▶ Supplied entries:

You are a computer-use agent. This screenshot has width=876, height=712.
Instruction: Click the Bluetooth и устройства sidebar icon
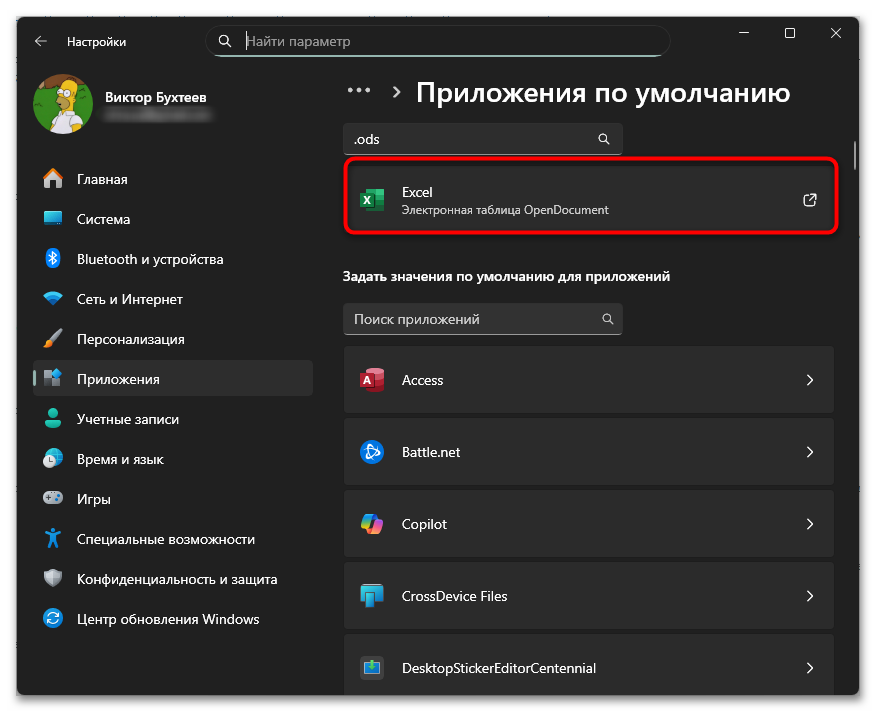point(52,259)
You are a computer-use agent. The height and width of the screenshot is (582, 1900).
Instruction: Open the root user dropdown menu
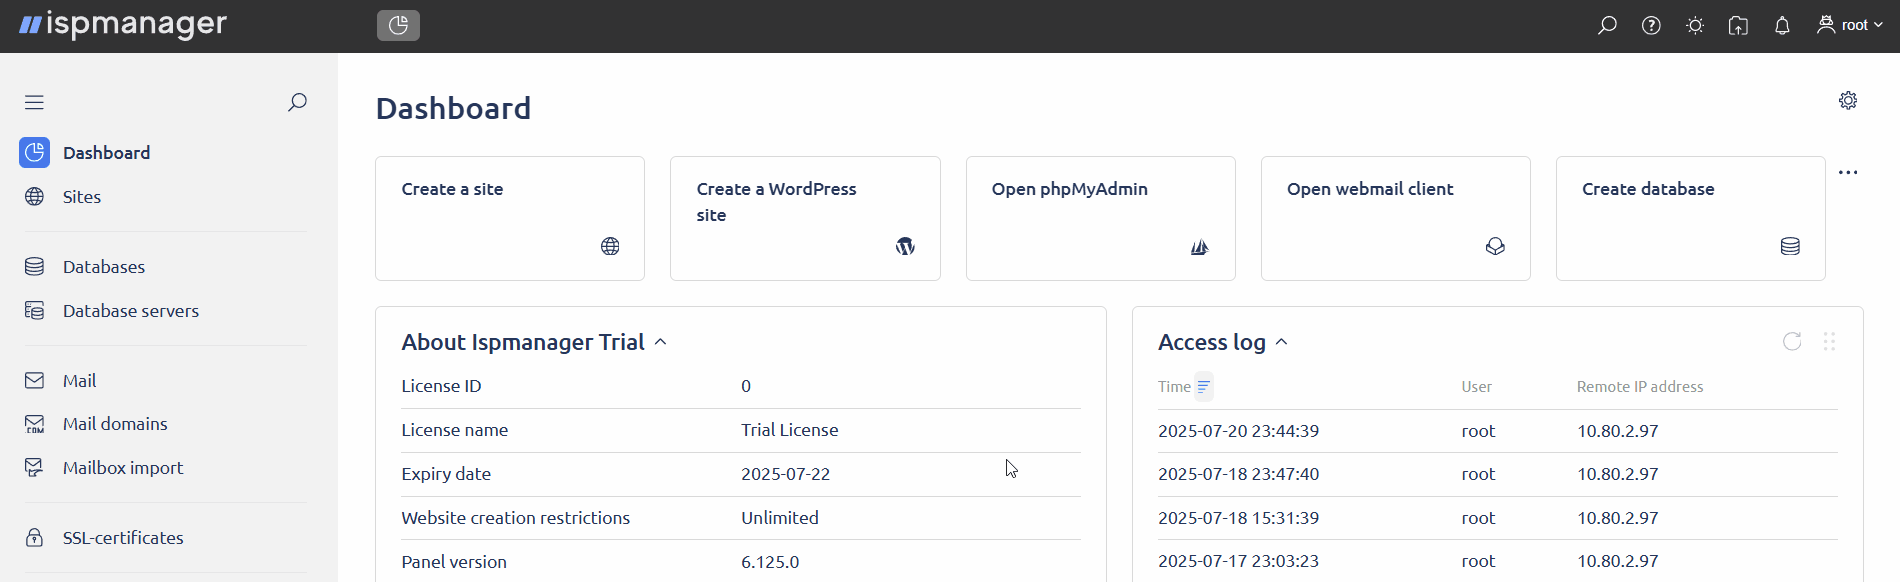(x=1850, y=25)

▶ Task:
Write out again the lines starting with the line containing "You are a computer-use agent. The" and running through the last line, requests included, moving every coordinate in the answers by -111. Leave the pictures out.

▶ Result of the exercise:
You are a computer-use agent. The height and width of the screenshot is (582, 1900).
Instruction: Open the root user dropdown menu
(x=1739, y=-86)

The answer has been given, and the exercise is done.